Leading Law Departments: Meeting the MUCH More for Less Challenge

In this piece from Wolters Kluwer's ELM Solutions, Nathan Cemenska, director of legal ops and industry insights, highlights some eye-opening research from WK's LegalVIEW Insights, the biggest body of legal performance data in the world: spending by large corporate law departments on outside counsel has been flat from 2015 to 2020.

In this piece from Wolters Kluwer's ELM Solutions, Nathan Cemenska, director of legal ops and industry insights, highlights some eye-opening research from WK's LegalVIEW Insights, the biggest body of legal performance data in the world: spending by large corporate law departments on outside counsel has been flat from 2015 to 2020. That's right. Flat -- for more than 5 years!

"This is great news," Cemenska comments, "because it suggests that legal operations not only can succeed in its primary stated goal of controlling legal costs but has already demonstrated substantial success."

Talk about a silver lining. But there's a rub (or a cloud). Here's how Cemenska puts it: by showing that cost control is possible, legal ops teams have raised the bar for themselves by creating an expectation of more of the same in the future. "That expectation comes at a difficult time when ever-increasing legal needs are further intensifying what industry observer Richard Susskind famously called the 'more for less' challenge," Cemenska writes. "Indeed, 2021 data from EY indicates CLDs expect workloads to grow by 25 percent over the next three years, despite the fact that 76 percent say their work volumes are already challenging. Seventy-five percent of CLDs further indicated they do not expect budget increases to cover the additional workload."

Talk about a rock and a hard place. But there is a solution, Cemenska says in his piece entitled "Why CLDs need to become more discerning purchasers of legal tech and where to start." And he delivers some ideas on how a "more thoughtful, surgical" approach can work, including: creation of a technology advisory board now whether you have plans for new tech purchases or not. "Don't wait for the platform to start burning," he says. In addition, "subtract the unimportant. You will not have the time and resources to fix every area of maturity all at once." And remember: "You are not buying software—you are buying a relationship with the company behind it."

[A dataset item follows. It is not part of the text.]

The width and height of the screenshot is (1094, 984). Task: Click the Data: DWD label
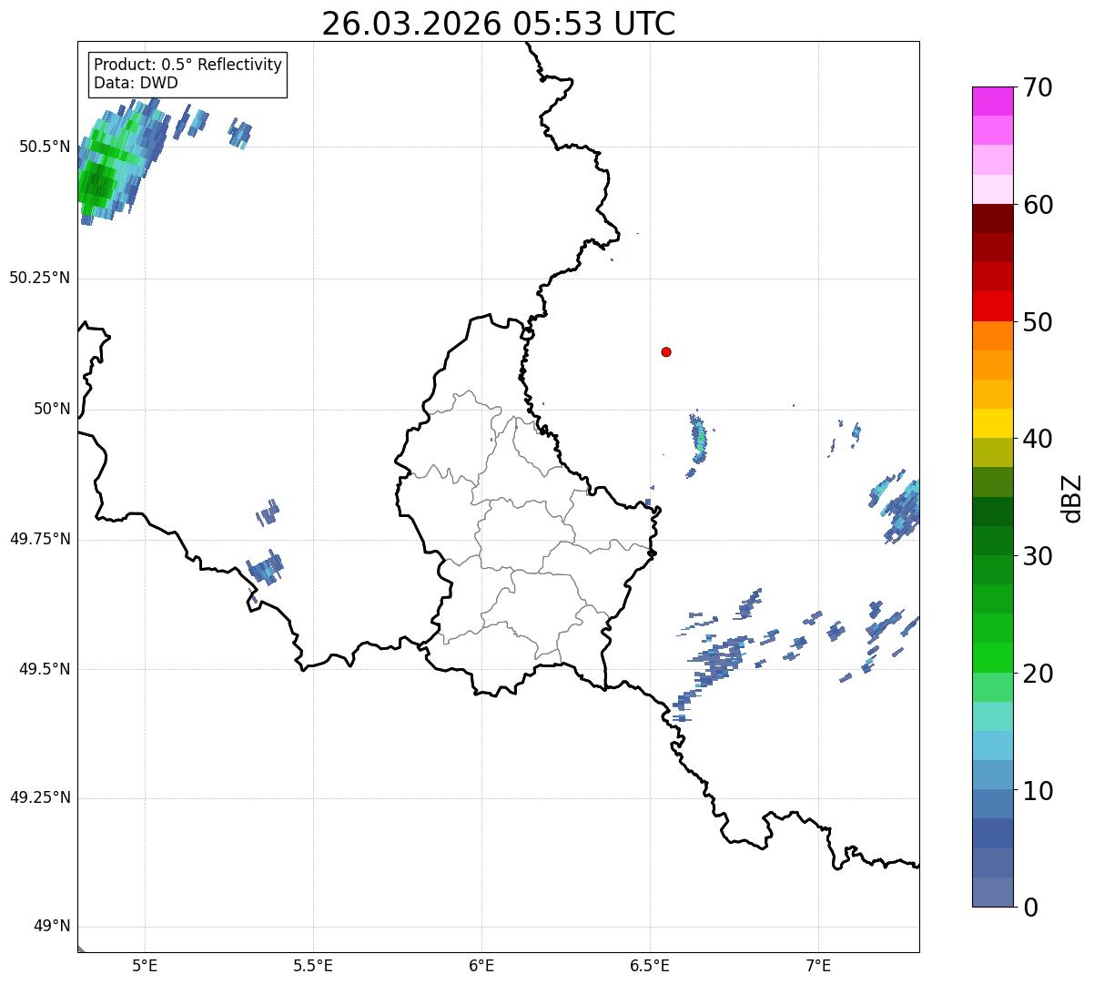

"The world has changed a lot in the last two years, and nobody is blaming CLDs for not having their technology act together as much as they theoretically could," Cemenska says. "However, the pandemic put the writing on the wall that technology isn’t just the way forward but potentially the only way forward, and the performance of CLDs that ignore that message will certainly be noted. Judged just as harshly will be CLDs who, rather than taking advantage of technology, allow technology to take advantage of them, creating a tangled web of solutions that do not go together and that nobody uses. But with patience and careful study, both of those outcomes can be avoided."

Check out "Why CLDs need to become more discerning purchasers of legal tech and where to start" .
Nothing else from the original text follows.